**INSTRUCTIONS FOR THE TASK**
Using the records below, report how many lines hold "from", with no extra text.

Segment Start: DATA SUPPLIED

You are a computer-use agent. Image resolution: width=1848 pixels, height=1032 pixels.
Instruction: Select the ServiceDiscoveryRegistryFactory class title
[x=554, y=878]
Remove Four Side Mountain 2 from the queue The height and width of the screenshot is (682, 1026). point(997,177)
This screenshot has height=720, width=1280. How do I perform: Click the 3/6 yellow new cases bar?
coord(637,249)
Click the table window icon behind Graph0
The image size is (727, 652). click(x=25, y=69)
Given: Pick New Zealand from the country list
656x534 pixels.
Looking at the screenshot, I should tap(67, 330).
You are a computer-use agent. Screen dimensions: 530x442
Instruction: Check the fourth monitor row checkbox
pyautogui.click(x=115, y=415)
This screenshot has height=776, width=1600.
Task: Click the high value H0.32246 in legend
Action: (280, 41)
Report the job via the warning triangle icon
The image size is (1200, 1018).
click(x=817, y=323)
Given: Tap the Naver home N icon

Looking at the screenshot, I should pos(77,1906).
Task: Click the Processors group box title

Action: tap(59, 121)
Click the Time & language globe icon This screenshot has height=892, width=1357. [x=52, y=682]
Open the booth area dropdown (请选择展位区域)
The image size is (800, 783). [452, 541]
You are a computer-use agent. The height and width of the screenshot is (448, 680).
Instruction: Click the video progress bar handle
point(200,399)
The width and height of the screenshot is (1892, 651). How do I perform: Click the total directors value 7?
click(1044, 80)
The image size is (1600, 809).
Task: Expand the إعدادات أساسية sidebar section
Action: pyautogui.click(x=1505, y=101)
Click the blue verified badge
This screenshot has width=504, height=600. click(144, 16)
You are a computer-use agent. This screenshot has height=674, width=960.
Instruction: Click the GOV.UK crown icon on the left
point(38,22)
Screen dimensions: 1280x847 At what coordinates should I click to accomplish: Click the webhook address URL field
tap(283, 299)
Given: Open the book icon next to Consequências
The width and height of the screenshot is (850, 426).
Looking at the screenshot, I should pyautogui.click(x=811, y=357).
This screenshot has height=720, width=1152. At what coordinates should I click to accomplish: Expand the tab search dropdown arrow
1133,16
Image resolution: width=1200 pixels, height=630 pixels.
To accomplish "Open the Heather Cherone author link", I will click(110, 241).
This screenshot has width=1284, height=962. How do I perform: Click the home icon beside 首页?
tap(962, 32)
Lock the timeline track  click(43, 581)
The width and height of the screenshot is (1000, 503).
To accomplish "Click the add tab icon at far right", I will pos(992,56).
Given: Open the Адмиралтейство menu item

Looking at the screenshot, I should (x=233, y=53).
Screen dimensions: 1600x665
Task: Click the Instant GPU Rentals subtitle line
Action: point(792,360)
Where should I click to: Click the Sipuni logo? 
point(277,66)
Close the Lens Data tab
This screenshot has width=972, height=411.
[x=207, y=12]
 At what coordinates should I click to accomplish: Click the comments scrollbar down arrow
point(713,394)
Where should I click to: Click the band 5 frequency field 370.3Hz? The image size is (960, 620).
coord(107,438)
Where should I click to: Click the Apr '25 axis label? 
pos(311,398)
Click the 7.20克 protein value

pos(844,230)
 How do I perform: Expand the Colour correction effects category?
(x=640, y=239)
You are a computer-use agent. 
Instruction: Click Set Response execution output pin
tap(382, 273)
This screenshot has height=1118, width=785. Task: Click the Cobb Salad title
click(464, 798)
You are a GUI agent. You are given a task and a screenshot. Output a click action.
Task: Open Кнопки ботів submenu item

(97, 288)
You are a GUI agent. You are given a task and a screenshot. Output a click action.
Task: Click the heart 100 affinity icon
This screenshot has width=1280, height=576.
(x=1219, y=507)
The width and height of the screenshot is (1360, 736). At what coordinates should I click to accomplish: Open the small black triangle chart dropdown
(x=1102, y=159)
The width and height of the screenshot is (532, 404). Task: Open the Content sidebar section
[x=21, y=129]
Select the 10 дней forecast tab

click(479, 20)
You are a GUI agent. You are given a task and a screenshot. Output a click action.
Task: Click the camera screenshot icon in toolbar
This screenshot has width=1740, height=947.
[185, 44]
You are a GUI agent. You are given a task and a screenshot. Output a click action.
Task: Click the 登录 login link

Segment End: DATA SUPPLIED

**WRITTEN ANSWER**
2